EL PASO, TX (KVIA) — Sometimes, beating breast cancer doesn’t stop the fight. For Ilan Rios, it was the beginning of a years-long battle that staked her life.
ABC-7 Celebrates Victories and Perseverance of Survivors During Breast Cancer Awareness Month in October
In May 2013, Rios discovered a lump in his left breast. She was 37 at the time and she had never had a mammogram.
“I went to Juarez for a mammogram,” she said in Spanish. “They said I didn’t have any and I could go home.”
Rios has admitted that he prioritizes planning for his daughter Quinceanera, taking care of his two young sons, and managing his family over his own health concerns. Additionally, she did not have health insurance.
Soon, the lump became too big to ignore.
“It just kept piling up,” Rios said. “In November, the lump was big, like a stone. It was really bad.”
She returned to Juarez but went to a mammologist. Her biopsy confirmed what she had suspected six months before her. In other words, the lump was getting bigger. Rios remembered that the doctor said it was the size of a grapefruit.
Nonprofit provides life-saving assistance
Rios said she cried in her car in the hospital parking lot after learning she could not afford treatment.

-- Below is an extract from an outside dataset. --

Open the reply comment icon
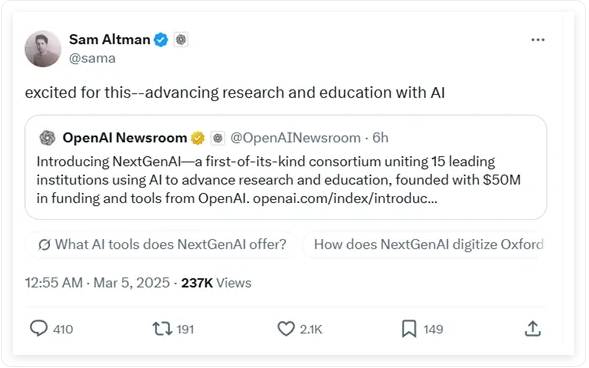The height and width of the screenshot is (368, 589). 38,329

A friend of hers introduced her to the Texas non-profit Cancer Consortium. It’s her recommendation that she believes saved her life.

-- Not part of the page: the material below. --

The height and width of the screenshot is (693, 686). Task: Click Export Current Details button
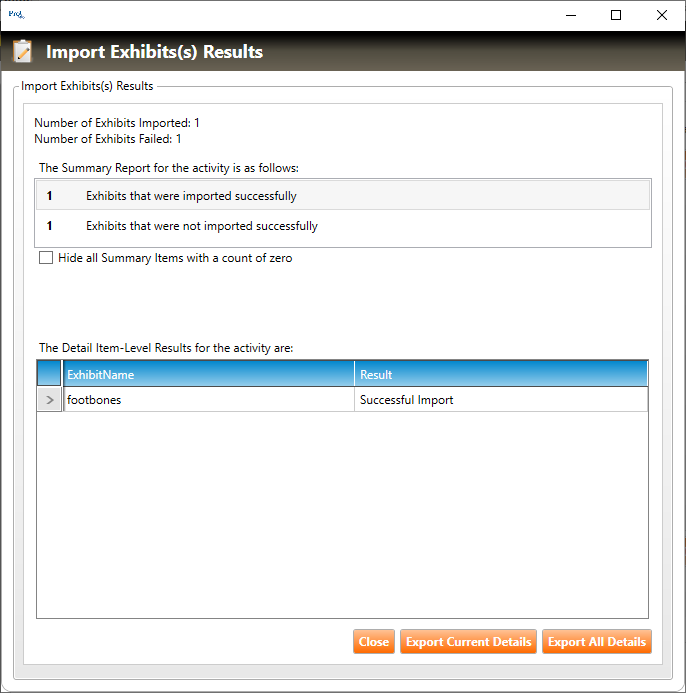coord(468,642)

“I don’t know if I’m alive, I don’t know,” Rios recalled through tears.
Chemotherapy shrank the cancer, and Rios underwent a double mastectomy and was in remission in August 2014.
But Rios said it wasn’t even the hardest part of her journey.
More life-threatening conditions emerge
Rios contracted a bacterial infection while undergoing breast reconstruction surgery in 2015.
“When my oncologist saw me, he said MRSA could be in my blood and I could die at any moment.” It was spread out on the other side.”
After a month and a half of treatment, the MRSA went dormant and a more normal life resumed. But after recovering from her COVID-19 in the fall of 2020 during the pandemic, Rios learned that her breast cancer had spread to her ovaries.
“God has a mission for me”
Rios is now in remission. To prevent recurrence, oral maintenance therapy is being continued every day, and monthly check-ups are being conducted.
It’s unclear what will happen to her health, but she said the love and support of her family has always been a source of strength.
“They support me in everything. My husband is a great husband,” Rios said. “I have to think positively, and God has a mission for me.”
Rios uses her experience to help people who need help beat cancer of all kinds.
“Now I’m going through her chemo with a friend,” Rios said. “Prayers for those out there.”
She also encourages the women in her life, and women in general, to take care of their bodies and their health.
“We women don’t put our lives on hold when things change,” Rios said. I will not stop my life for
ABC-7, the Estela Casas Cancer Foundation and the Albertsons stand wanted to show their support for Rios and provided a $250 gift card to the grocery store.